Basic Usage¶
This guide covers the fundamental usage patterns of Perspt, from starting your first conversation to understanding the CLI commands and streaming features powered by the modern genai crate.
Starting Perspt¶
Perspt uses the latest genai crate (v0.3.5) for unified LLM access with enhanced capabilities. You can start it with various configuration options:
Basic Usage
# Start with default configuration (OpenAI gpt-4o-mini)
perspt
Provider Selection
# Use Anthropic with Claude 3.5 Sonnet
perspt --provider-type anthropic --model claude-3-5-sonnet-20241022
# Use Google Gemini
perspt --provider-type gemini --model gemini-1.5-flash
# Use latest reasoning models
perspt --provider-type openai --model o1-mini
Configuration Files
# Use custom configuration file
perspt --config /path/to/your/config.json
# Override API key from command line
perspt --api-key your-api-key-here
Model Discovery
# List all available models for current provider
perspt --list-models
# List models for specific provider
perspt --provider-type anthropic --list-models
Your First Conversation¶
When Perspt starts, you’ll see a clean interface with model validation and streaming capabilities:
Perspt v0.4.0 - Performance LLM Chat CLI
Provider: OpenAI | Model: gpt-4o-mini | Status: Connected ✓
Enhanced streaming with genai crate v0.3.5
Type your message and press Enter to start a conversation.
Use Ctrl+C to exit gracefully.
>
Simply type your message or question and press Enter.
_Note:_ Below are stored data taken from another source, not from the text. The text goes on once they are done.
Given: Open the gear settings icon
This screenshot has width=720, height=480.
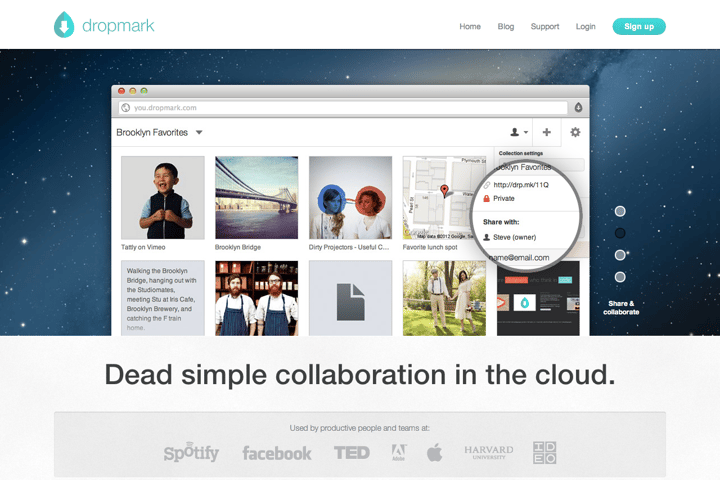Looking at the screenshot, I should coord(575,132).
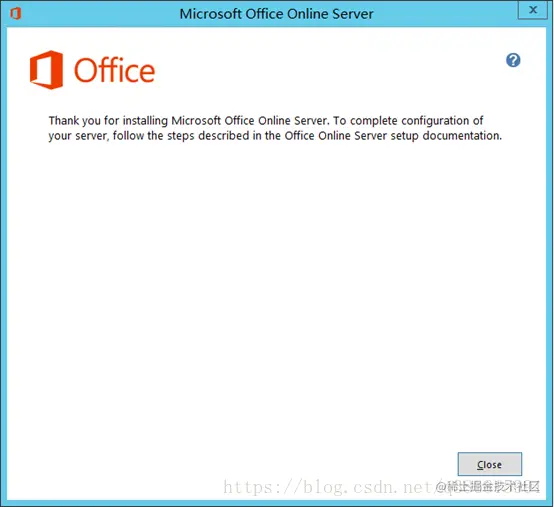The width and height of the screenshot is (554, 507).
Task: Click the "Microsoft Office Online Server" window title
Action: point(276,14)
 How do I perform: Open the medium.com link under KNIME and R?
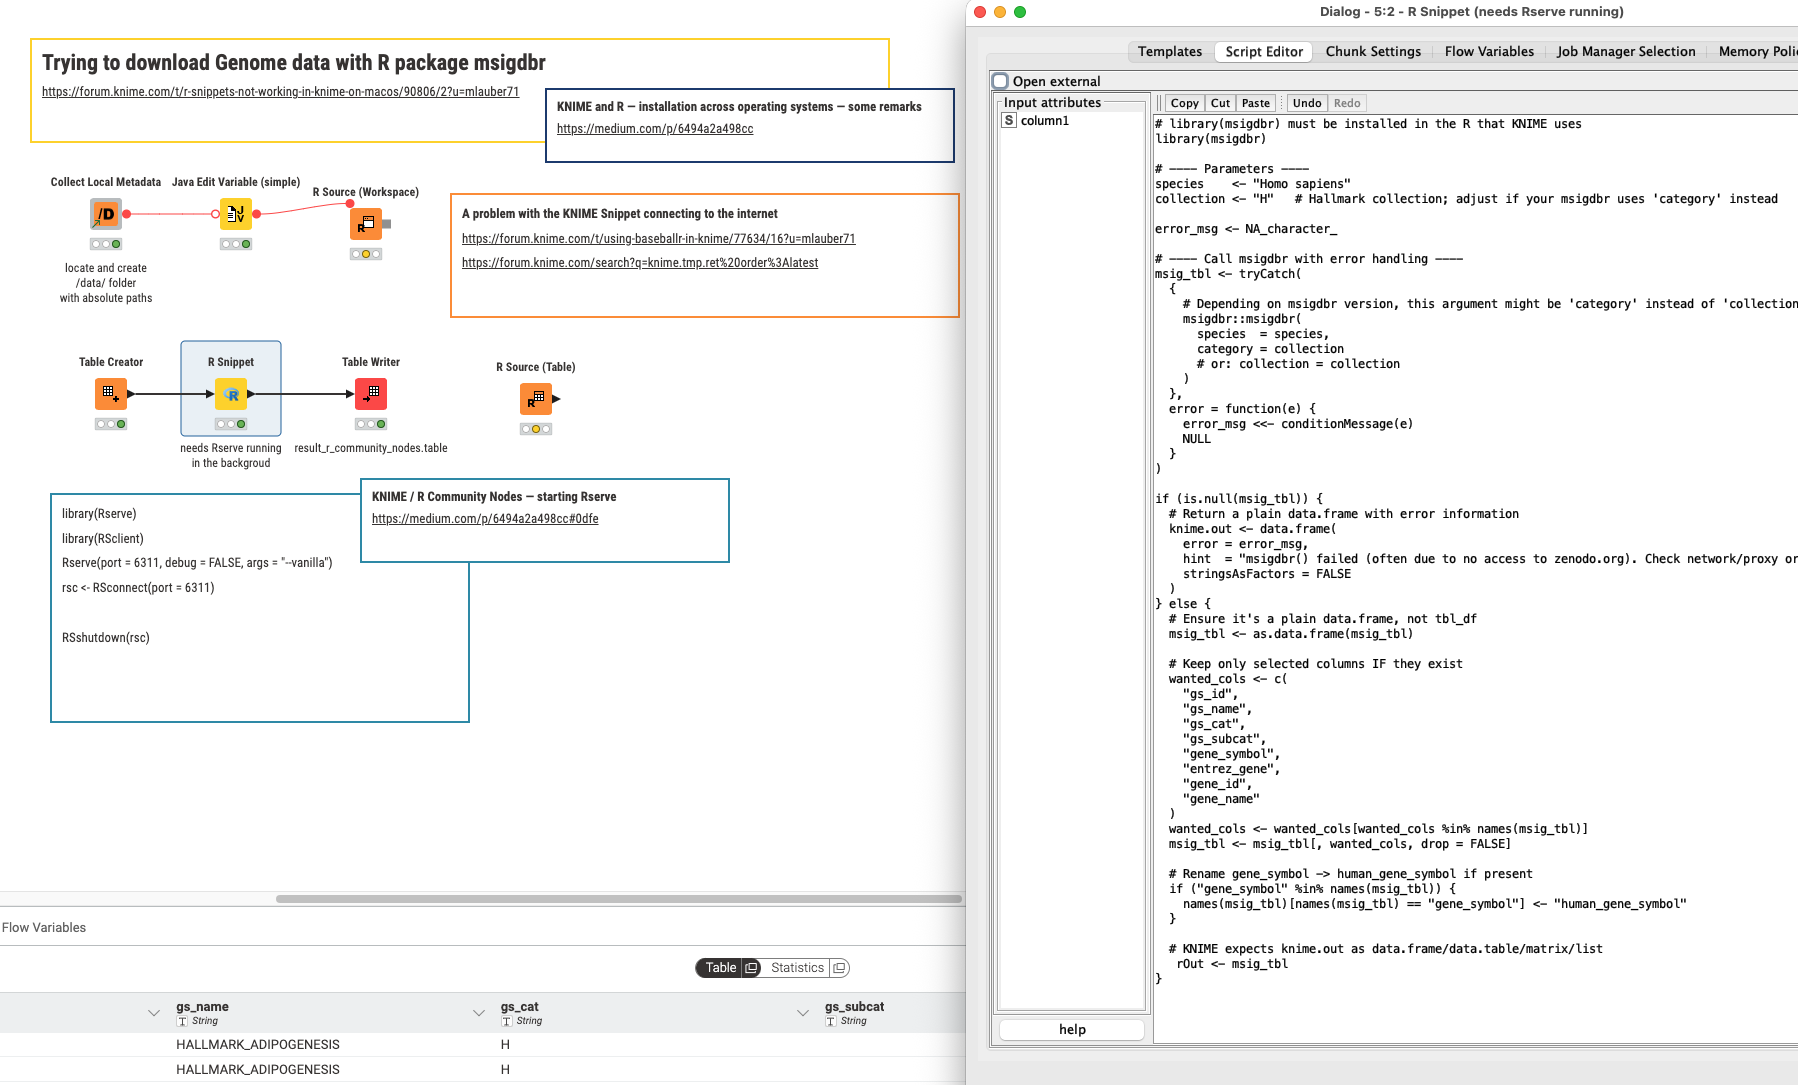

Perspt will validate the model connection before starting:
> Hello, can you explain quantum computing?
Enhanced Streaming Experience
With the genai crate integration, responses stream in real-time with proper event handling:
Reasoning Models: See thinking process with reasoning chunks for o1-series models
Regular Models: Smooth token-by-token streaming for immediate feedback
Error Recovery: Robust error handling with terminal restoration
The AI maintains context throughout the session and provides rich, formatted responses with markdown support.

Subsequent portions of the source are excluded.